The trait method `ExtensionPlanner::plan_table_scan()` is added so that
the user can define physical planning logic for custom table sources.
## Are these changes tested?
The changes are accompanied with unit tests.
## Are there any user-facing changes?
Yes, a new trait method is added to `ExtensionPlanner`. This is not a
breaking change since the trait method has a default implementation.
---------
Co-authored-by: Jax Liu <[email protected]>
---
datafusion/core/src/physical_planner.rs | 258 +++++++++++++++++++++++++++-----
1 file changed, 221 insertions(+), 37 deletions(-)
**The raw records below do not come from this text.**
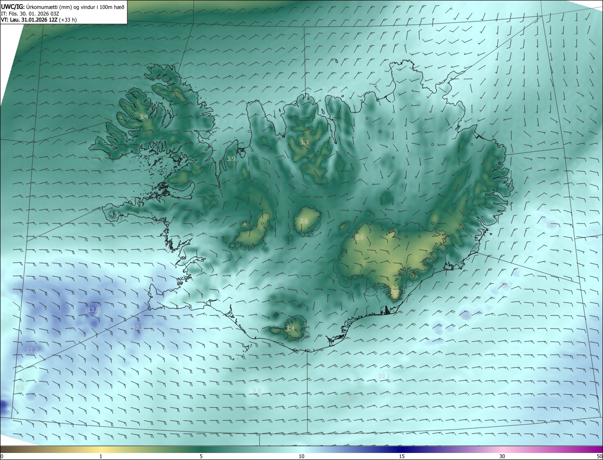
Task: Click the 9.5 value label in the bottom-left
Action: pos(20,388)
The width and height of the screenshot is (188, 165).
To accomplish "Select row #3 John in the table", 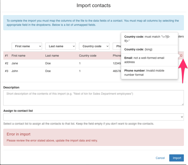I will pos(15,71).
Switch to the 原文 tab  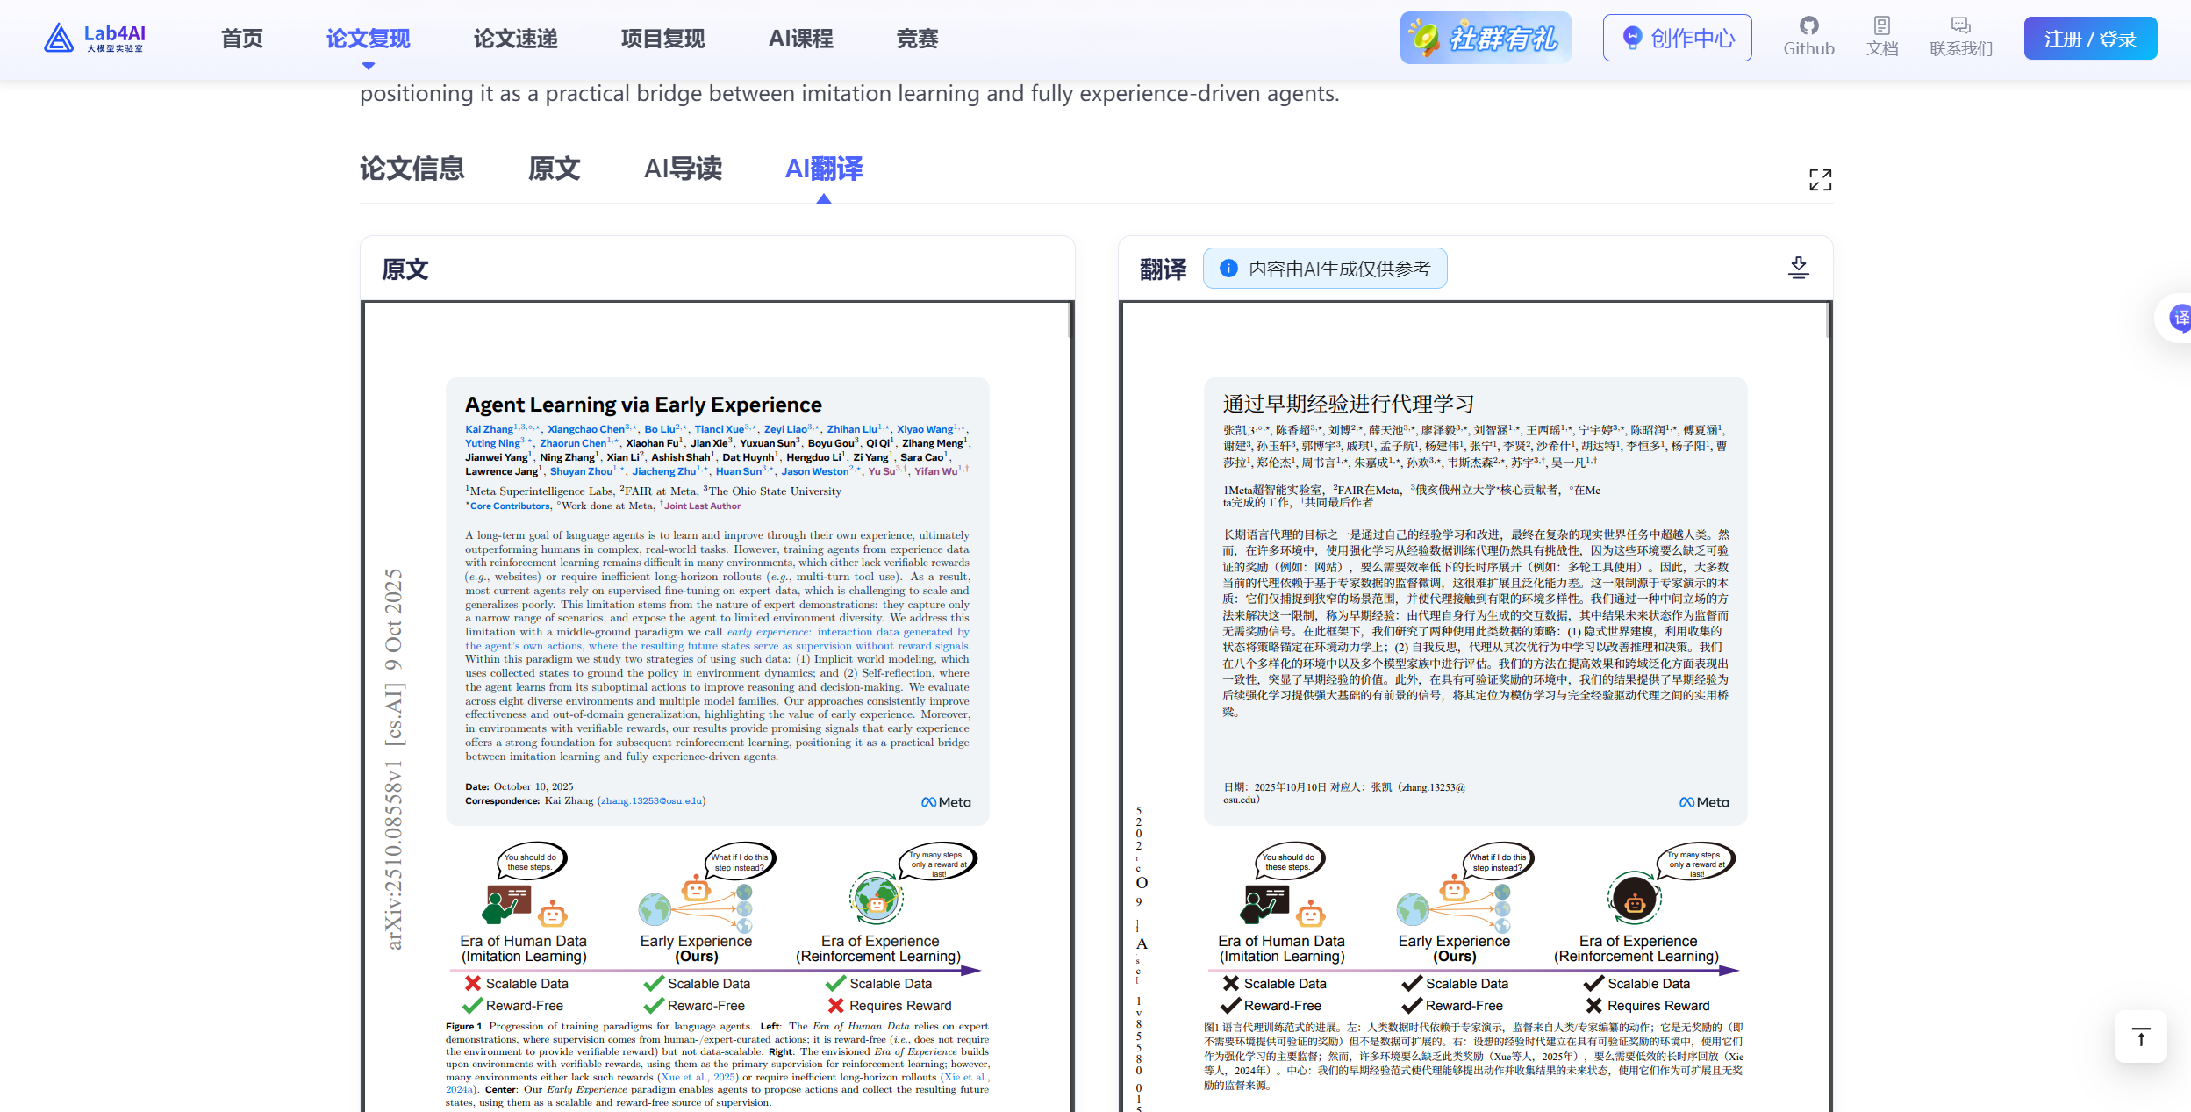(x=554, y=169)
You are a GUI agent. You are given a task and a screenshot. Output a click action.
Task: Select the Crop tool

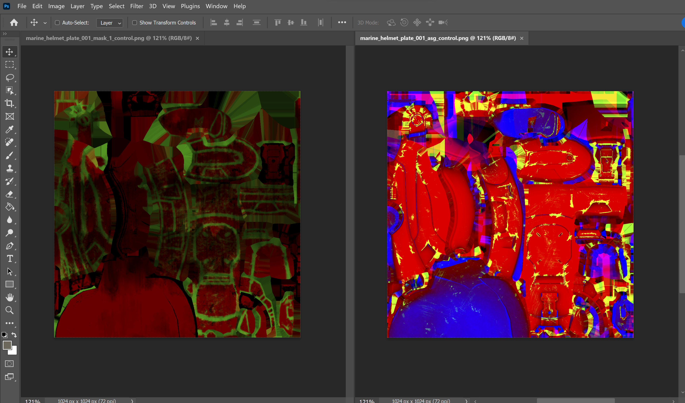tap(10, 103)
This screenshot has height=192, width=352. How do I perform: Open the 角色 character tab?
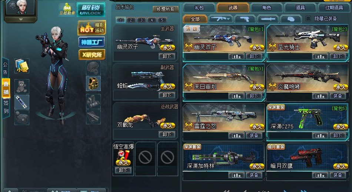(x=266, y=8)
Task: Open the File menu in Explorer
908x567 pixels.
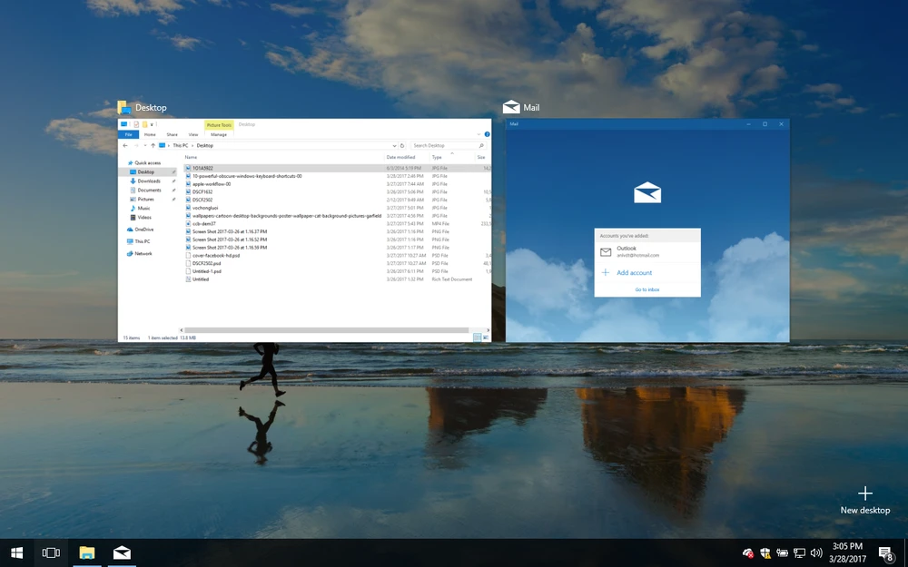Action: click(x=130, y=134)
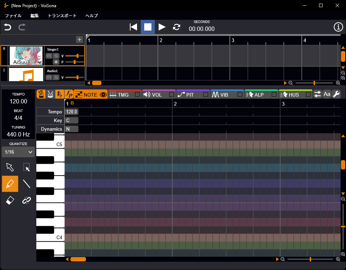Click the info icon at top right
The image size is (346, 270).
338,27
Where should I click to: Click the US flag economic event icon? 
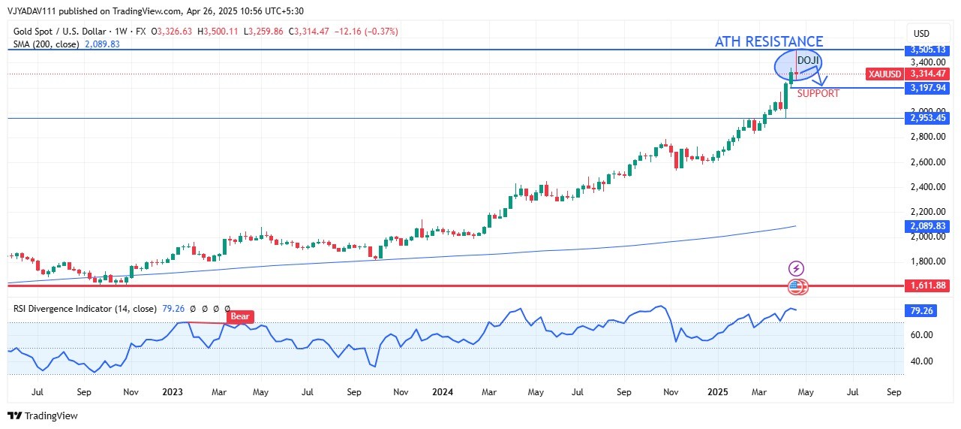tap(796, 286)
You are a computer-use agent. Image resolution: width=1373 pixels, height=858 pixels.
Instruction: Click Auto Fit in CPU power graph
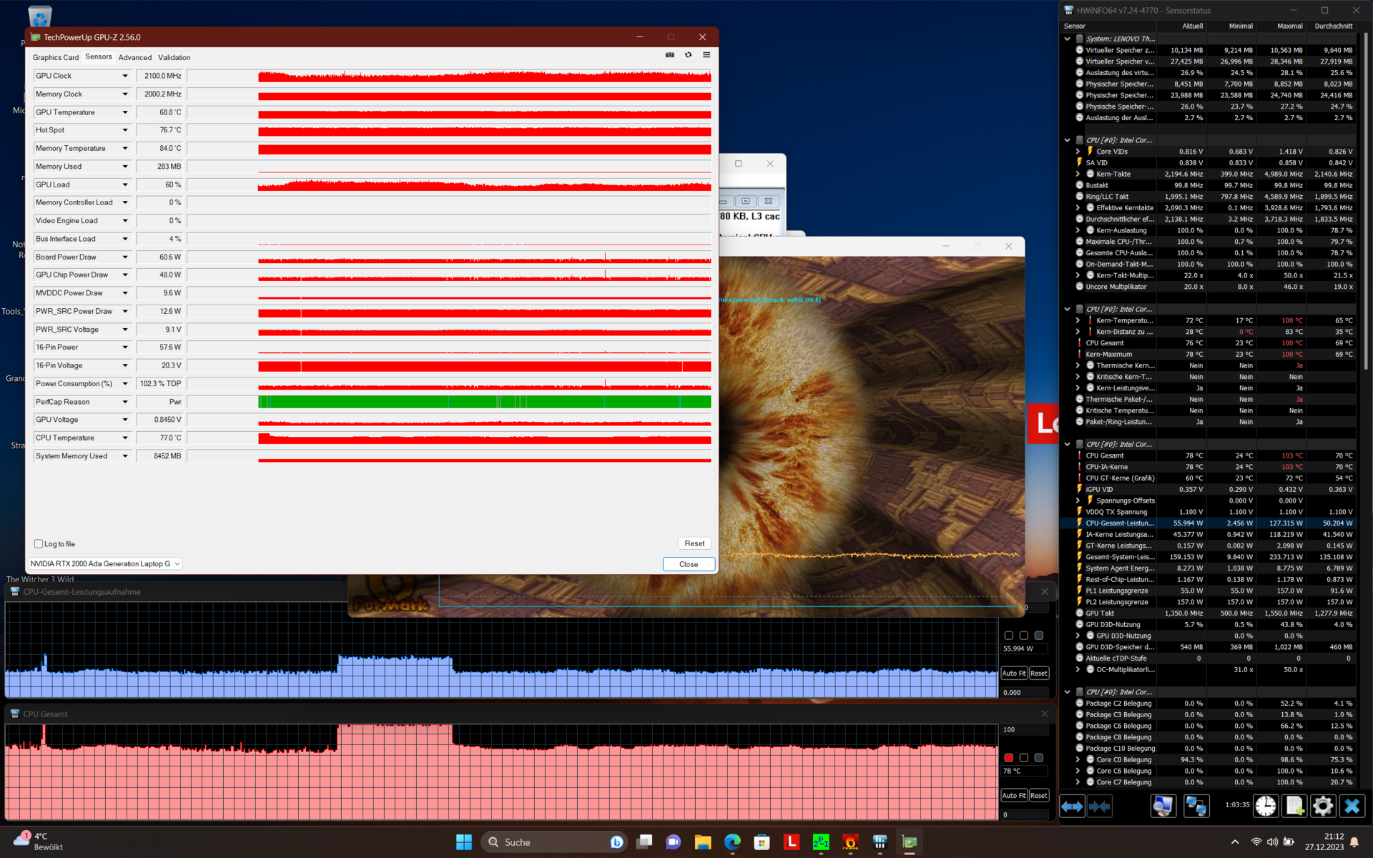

diff --git a/datafusion/core/src/physical_planner.rs
b/datafusion/core/src/physical_planner.rs
index 828b286407..14f3e5cf03 100644
--- a/datafusion/core/src/physical_planner.rs
+++ b/datafusion/core/src/physical_planner.rs
@@ -69,8 +69,8 @@ use datafusion_common::tree_node::{
Transformed, TreeNode, TreeNodeRecursion, TreeNodeVisitor,
};
use datafusion_common::{
- DFSchema, ScalarValue, exec_err, internal_datafusion_err, internal_err,
not_impl_err,
- plan_err,
+ DFSchema, DFSchemaRef, ScalarValue, exec_err, internal_datafusion_err,
internal_err,
+ not_impl_err, plan_err,
};
use datafusion_common::{
TableReference, assert_eq_or_internal_err, assert_or_internal_err,
@@ -157,6 +157,80 @@ pub trait ExtensionPlanner {
physical_inputs: &[Arc<dyn ExecutionPlan>],
session_state: &SessionState,
) -> Result<Option<Arc<dyn ExecutionPlan>>>;
+
+ /// Create a physical plan for a [`LogicalPlan::TableScan`].
+ ///
+ /// This is useful for planning valid [`TableSource`]s that are not
[`TableProvider`]s.
+ ///
+ /// Returns:
+ /// * `Ok(Some(plan))` if the planner knows how to plan the `scan`
+ /// * `Ok(None)` if the planner does not know how to plan the `scan` and
wants to delegate the planning to another [`ExtensionPlanner`]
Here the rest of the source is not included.